El presidente de AEG, Juan Fernández, ha señalado este martes en un comunicado que «no hay duda de que 2022 fue un mal año agronómico, que afectó también a las multiplicaciones de semilla» que «se calculan con mucha precisión y no suele haber margen para demasiada flexibilidad debido a su complejidad, y los años de anticipación que requiere el proceso de obtención de un híbrido».

Además, hay otros condicionantes, como la política rusa de entorpecer la entrada de semilla europea o la amplia zona en guerra en Ucrania, que «con toda seguridad limitarán la escasez de semilla ya que ésta se redistribuirá hacia los agricultores europeos», señaló Fernández, reduciendo la superficie de girasol.

En cuanto a los precios de semilla, las empresas también han experimentado un fuerte incremento de los costes de producción, tanto por el aumento de precios de todos los insumos, como la fertilización y los tratamientos, como por la sequía que hizo que se consumiera más agua de riego, y, sobre todo, el fuerte precio que tenía el girasol de grano, con el que se compite al arrendar las parcelas.

«Hay que tener en cuenta que los contratos se firmaron referenciados a precio muy alto al que se encontraba en la época de siembra» y «además, la falta de parcelas de riego ha provocado que hubiera que ir a buscarlas más lejos de los centros de procesado, incrementando también los costes de transporte», ha indicado Fernández.

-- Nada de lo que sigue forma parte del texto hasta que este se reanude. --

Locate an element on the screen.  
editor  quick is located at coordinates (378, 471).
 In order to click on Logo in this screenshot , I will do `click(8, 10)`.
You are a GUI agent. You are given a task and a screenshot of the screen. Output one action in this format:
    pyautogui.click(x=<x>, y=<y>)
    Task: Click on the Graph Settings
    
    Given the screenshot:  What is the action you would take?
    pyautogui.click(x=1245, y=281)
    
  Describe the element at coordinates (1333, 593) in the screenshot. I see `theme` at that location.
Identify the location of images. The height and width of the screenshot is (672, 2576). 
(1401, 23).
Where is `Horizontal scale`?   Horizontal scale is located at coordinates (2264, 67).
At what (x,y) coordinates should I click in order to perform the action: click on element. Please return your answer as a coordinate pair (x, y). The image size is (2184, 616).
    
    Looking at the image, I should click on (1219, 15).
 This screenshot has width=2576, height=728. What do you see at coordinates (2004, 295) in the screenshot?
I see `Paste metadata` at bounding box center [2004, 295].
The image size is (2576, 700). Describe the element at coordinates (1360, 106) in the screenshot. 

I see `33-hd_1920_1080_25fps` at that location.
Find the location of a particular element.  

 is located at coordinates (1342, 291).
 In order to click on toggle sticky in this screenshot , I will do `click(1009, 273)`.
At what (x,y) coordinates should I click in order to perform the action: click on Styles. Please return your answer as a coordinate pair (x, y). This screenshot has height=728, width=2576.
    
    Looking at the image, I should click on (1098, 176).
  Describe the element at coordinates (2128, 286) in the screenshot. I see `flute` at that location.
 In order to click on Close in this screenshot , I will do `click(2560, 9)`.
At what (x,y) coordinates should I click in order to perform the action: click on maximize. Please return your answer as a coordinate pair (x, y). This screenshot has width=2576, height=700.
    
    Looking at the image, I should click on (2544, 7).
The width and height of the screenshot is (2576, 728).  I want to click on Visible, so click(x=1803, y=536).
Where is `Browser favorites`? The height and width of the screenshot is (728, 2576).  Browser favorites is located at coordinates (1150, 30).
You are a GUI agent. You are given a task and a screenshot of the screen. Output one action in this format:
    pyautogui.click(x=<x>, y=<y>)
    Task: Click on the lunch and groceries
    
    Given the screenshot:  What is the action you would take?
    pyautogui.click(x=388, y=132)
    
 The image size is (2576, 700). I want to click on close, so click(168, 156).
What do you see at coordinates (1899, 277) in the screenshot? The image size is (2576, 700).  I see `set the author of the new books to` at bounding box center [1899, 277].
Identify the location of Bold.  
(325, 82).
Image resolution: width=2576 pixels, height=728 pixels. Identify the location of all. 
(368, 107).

A su juicio, sería lógico esperar que todo esto repercuta en los costes de la semilla al agricultor este año, pudiendo ser entre un 25 y un 30 por ciento por superior al de la pasada campaña.

En cuanto a la disponibilidad, ha dicho que «si bien podría ser que en determinadas variedades de girasol no se hubiera llegado al objetivo de producción, en general sí que habrá disponibilidad de semilla suficiente y de genéticas adaptadas a nuestras condiciones».